I have mixed feelings about Nationals Park, which opened in 2008 in Washington, DC, and is home to the Washington Nationals.
Mostly I’m frustrated by the city’s decision to pay almost the entire cost of the $700 million park (about $1 billion with interest), making it one of the most heavily subsidized stadiums in history. When someone sits down with a beer and hot dog, virtually everything they see is owned by the District of Columbia.Yet all of the money earned from the stadium — tickets, concessions, advertising — goes to the team owner, Ted Lerner.
Some argue that stadiums promote economic development, but study after study shows that the big winners in publicly financed stadium are the team owners. Moving the Montreal Expos to Washington and into a new stadium, helped the value of the team jump from about $120 million to over $600 million.
That said, some interesting and unexpected things have come from the stadium debate. Most DC residents felt the city had more important things to spend resources on than a stadium.
A group of education activists mounted a campaign, called “DC Public Schools Full Funding Campaign,” to contrast the stadium with the sorry state of DC’s school facilities. They went to baseball games with signs that read “Millions for Stadiums, Peanuts for Schools.”
It worked. A relatively new city council member, Adrian Fenty, took up the cause and successfully pushed for doubling the city’s school construction budget, year in and year out. The city has turned some of its most dilapidated schools into beautiful facilities and the new school spending far exceeds the stadium cost.
I do not stay away from Nationals Park on principle. I attended one game last fall with a group of Cub Scouts, a bunch of 6-to-10-year-old children who got to run the bases and see players close-up before the game. The excitement in their eyes was proof that big professional sports stadiums are magical places that enrich our lives.
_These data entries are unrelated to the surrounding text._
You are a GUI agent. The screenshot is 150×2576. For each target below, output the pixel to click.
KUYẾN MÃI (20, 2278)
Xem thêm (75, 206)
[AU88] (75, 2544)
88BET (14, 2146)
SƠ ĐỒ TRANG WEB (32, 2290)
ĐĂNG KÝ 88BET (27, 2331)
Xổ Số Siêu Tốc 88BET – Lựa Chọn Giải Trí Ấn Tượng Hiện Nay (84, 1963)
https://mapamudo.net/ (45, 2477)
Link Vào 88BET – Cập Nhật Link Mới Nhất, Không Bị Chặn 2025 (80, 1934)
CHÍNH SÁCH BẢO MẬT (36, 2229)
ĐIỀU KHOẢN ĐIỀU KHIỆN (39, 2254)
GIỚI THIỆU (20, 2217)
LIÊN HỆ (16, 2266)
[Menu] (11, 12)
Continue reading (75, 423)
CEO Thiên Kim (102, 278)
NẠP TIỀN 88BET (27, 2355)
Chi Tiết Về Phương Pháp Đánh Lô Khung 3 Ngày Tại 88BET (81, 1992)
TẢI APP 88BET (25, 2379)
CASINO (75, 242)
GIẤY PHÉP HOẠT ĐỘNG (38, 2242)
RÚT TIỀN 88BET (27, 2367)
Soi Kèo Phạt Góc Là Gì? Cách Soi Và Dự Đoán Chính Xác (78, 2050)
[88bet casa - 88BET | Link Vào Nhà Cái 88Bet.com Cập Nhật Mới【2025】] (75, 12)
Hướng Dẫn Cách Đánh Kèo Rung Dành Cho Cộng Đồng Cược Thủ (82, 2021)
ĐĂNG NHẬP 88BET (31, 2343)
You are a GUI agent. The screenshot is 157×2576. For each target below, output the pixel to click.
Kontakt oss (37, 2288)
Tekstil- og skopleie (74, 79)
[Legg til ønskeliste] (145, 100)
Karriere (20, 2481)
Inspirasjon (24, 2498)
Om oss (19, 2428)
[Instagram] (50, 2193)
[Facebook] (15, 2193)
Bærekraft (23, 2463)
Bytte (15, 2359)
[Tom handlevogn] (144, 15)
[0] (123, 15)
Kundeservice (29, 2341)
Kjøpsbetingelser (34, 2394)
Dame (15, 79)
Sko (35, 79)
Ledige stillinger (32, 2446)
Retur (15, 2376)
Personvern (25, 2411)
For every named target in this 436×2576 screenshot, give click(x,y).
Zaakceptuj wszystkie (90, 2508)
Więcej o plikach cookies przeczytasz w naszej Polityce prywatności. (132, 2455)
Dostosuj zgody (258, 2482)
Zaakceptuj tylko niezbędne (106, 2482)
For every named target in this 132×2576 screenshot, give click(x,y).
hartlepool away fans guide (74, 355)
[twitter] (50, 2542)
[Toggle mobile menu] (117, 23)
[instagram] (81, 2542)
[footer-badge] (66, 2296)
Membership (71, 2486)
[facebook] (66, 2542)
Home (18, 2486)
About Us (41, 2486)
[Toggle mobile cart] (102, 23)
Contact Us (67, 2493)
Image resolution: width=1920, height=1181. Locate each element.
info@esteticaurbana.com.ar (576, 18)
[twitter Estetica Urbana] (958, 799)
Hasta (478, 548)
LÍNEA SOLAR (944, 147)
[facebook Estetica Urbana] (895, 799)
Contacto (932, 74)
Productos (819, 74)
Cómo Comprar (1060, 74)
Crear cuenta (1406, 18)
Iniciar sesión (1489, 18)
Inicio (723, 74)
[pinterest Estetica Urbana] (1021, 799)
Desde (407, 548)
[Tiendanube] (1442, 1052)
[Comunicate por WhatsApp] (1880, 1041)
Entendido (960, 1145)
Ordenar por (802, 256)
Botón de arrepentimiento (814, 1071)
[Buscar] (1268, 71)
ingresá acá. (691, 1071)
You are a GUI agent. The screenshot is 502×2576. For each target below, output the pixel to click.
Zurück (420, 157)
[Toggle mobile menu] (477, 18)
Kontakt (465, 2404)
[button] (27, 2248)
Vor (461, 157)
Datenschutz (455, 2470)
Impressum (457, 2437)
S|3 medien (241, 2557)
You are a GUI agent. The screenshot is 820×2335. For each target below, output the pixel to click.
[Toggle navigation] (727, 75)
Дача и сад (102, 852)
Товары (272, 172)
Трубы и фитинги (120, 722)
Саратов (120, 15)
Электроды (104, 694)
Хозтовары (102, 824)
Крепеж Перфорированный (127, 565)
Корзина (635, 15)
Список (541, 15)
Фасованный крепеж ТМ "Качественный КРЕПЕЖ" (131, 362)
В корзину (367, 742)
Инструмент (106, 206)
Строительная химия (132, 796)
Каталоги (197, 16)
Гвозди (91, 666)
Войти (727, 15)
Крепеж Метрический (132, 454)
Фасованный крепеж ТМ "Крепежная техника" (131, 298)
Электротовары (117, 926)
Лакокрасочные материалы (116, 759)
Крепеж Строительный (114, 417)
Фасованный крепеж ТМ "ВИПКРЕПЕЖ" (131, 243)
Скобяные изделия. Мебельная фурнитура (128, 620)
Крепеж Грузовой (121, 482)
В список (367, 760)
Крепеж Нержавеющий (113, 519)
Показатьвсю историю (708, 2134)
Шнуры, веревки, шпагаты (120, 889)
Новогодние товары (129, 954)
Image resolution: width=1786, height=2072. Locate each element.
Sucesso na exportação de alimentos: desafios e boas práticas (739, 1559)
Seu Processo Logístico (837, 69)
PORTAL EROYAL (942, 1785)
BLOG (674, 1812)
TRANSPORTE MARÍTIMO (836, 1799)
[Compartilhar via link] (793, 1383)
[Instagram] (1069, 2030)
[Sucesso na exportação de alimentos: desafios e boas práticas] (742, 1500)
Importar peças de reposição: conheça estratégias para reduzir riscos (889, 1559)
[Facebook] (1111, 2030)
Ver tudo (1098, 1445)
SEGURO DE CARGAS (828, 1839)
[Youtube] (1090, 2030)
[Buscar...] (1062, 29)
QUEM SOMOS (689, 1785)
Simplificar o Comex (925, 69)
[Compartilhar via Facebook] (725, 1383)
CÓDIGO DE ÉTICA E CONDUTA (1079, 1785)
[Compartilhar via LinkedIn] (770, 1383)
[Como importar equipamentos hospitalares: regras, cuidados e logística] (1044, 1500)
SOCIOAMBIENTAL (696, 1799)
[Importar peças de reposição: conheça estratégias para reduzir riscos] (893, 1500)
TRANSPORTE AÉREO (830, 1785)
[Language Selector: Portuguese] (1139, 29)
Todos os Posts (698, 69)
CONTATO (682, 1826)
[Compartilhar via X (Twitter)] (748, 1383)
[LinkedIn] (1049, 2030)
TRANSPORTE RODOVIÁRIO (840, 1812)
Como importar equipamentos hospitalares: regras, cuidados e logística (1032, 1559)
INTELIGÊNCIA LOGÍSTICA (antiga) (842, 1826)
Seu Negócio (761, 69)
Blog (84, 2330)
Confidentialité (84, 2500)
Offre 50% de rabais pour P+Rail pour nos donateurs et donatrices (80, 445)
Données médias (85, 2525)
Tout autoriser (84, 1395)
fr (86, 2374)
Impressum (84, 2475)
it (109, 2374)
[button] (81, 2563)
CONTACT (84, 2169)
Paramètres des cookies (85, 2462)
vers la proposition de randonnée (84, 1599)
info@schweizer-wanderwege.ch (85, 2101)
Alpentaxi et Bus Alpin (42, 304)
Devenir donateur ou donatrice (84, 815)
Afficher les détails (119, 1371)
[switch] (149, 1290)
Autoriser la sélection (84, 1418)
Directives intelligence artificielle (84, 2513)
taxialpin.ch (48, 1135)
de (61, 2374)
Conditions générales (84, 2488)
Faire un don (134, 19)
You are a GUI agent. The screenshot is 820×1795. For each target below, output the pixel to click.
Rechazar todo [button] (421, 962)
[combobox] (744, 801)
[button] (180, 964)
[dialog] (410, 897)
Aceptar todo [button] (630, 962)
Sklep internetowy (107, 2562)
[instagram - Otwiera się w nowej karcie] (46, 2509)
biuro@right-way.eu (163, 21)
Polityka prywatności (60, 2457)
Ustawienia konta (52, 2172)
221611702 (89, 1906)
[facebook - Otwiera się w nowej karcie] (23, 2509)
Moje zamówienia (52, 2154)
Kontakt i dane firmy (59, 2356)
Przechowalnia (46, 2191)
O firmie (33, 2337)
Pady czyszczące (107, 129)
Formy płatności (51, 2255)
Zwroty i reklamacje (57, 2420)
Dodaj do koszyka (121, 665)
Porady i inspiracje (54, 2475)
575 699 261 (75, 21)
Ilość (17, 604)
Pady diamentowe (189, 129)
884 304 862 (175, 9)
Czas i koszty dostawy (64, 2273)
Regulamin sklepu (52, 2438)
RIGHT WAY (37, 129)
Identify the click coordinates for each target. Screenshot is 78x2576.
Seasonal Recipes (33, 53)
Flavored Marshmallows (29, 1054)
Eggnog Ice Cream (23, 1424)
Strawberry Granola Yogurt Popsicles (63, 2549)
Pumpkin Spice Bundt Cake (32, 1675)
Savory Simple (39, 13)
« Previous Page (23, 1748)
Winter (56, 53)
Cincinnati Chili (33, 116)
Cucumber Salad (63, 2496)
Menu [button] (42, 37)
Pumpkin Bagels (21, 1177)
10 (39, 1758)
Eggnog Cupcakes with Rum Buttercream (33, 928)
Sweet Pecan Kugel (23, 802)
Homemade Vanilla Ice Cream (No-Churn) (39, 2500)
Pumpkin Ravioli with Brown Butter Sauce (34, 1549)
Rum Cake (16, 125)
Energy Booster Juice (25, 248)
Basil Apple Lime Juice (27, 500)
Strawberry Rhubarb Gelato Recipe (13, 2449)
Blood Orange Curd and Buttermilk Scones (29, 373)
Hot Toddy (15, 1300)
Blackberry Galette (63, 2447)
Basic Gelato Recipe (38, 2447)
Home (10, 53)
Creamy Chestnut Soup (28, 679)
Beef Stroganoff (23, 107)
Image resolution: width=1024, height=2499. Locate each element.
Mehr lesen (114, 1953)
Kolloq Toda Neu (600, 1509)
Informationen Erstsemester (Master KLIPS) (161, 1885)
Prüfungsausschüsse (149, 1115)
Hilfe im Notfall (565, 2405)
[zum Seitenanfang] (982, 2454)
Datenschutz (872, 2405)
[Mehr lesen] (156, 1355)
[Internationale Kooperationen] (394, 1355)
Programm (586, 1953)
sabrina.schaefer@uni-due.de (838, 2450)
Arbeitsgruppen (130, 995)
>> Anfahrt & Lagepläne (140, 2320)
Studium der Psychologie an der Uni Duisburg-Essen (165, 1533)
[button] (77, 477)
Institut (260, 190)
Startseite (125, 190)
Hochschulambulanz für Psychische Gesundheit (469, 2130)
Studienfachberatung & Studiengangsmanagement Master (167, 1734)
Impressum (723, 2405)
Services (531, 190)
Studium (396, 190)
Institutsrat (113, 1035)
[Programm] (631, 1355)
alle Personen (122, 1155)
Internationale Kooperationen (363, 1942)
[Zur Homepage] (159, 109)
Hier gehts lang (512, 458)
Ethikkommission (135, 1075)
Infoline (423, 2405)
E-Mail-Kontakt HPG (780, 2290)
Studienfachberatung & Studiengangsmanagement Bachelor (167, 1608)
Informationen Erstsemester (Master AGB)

So I am glad the Nationals are here and that they have a great stadium to play in. I just don’t see why the district’s precious public funds were involved. Baseball is the nation’s pastime. With billionaire team owners and an amazing fan base, stadium building seems like the kind of thing the private market should handle on its own.
Ed Lazere is the executive director of the DC Fiscal Policy Institute. In 2012, Lazere chaired the DC Public Education Finance Reform Commission and he currently serves on the DC Tax Revision Commission.